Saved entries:

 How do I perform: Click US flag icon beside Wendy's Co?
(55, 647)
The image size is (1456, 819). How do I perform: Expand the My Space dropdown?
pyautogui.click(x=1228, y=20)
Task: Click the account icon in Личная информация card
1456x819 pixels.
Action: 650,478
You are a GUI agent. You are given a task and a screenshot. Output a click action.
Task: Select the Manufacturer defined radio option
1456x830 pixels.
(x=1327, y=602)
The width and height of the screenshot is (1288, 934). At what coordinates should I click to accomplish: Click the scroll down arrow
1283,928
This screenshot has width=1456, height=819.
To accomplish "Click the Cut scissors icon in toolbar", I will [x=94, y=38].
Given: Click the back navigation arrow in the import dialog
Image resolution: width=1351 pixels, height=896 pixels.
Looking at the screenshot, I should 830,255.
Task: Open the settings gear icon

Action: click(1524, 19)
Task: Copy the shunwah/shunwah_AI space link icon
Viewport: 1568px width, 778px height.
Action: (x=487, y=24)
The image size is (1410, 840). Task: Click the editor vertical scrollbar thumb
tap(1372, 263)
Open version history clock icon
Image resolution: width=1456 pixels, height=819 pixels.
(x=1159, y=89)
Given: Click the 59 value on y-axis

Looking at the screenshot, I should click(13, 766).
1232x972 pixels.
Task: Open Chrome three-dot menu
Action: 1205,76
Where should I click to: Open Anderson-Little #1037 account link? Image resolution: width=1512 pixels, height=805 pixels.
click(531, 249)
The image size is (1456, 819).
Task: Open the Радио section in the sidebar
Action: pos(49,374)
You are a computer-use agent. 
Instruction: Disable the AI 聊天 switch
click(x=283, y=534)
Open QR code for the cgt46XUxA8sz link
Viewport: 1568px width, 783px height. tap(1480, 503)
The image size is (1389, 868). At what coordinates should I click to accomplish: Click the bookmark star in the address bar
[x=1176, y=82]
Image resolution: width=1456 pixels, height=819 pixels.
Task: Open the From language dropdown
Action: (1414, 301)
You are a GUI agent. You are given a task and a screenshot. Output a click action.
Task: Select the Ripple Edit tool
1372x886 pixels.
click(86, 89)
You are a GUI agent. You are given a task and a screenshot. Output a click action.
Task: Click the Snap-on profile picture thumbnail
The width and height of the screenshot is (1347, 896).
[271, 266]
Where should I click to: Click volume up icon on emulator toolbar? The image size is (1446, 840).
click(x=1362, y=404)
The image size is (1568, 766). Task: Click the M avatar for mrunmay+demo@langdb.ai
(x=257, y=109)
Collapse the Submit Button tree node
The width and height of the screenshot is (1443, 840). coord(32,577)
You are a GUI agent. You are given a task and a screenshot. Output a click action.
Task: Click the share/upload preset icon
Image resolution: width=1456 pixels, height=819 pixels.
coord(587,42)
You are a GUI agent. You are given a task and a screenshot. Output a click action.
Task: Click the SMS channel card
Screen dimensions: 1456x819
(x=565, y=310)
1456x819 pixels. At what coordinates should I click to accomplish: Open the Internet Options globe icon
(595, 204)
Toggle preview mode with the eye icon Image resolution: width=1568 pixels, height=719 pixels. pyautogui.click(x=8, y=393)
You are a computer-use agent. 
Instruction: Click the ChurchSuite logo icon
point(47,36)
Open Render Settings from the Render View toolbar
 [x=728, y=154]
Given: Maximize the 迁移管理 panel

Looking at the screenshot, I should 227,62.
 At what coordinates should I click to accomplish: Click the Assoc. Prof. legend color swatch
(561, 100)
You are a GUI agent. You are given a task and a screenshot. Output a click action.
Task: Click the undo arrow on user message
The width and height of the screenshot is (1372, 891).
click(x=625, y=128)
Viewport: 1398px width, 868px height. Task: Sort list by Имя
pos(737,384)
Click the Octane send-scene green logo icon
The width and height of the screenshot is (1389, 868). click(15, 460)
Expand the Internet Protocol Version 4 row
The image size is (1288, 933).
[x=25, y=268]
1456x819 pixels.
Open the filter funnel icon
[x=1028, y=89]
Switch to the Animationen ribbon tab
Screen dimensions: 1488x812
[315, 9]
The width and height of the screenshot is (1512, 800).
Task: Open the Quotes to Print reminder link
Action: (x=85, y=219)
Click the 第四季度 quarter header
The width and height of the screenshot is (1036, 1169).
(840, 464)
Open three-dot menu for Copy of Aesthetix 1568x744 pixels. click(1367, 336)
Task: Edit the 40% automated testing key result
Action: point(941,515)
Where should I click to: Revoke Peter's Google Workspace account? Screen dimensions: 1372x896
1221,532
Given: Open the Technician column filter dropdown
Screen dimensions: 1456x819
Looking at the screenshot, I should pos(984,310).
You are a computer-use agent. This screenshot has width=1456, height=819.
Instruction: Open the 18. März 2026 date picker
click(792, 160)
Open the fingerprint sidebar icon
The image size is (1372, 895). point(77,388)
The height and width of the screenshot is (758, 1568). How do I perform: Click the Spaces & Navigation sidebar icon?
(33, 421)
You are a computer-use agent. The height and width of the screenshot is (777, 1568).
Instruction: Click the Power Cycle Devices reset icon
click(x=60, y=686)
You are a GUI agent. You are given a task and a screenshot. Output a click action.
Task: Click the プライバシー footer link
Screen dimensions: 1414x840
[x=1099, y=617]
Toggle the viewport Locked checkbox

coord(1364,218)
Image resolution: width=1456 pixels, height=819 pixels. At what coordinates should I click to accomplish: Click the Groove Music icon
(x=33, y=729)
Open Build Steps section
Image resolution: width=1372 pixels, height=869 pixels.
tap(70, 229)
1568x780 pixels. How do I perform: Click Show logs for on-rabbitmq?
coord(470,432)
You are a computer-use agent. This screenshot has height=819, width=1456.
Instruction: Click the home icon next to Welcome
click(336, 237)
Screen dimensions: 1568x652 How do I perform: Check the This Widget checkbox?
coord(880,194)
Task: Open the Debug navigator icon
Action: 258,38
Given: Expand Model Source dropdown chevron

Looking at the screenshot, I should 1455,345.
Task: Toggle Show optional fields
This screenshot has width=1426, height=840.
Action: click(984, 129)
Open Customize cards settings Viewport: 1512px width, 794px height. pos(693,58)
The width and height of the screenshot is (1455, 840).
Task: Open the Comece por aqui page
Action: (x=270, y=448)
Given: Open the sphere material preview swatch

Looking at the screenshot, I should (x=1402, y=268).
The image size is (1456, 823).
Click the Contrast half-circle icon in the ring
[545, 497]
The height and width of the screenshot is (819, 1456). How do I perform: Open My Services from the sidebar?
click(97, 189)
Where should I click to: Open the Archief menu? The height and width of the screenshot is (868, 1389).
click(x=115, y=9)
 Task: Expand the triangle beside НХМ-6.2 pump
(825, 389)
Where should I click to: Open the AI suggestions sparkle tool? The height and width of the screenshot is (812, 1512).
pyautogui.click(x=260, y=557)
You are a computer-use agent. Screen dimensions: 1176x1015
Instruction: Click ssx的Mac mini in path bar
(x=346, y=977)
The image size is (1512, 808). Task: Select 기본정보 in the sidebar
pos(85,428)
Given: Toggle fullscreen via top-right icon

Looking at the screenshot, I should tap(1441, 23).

Task description –
Whenever a line of the data holds the string "computer", pick that line out.

Result below –
You are a computer-use agent. 
You are a computer-use agent. 
You are a computer-use agent. This screenshot has width=1456, height=819.
You are a computer-use agent. The height and width of the screenshot is (777, 1568).
You are a computer-use agent. This screenshot has height=819, width=1456.
You are a computer-use agent. Screen dimensions: 1176x1015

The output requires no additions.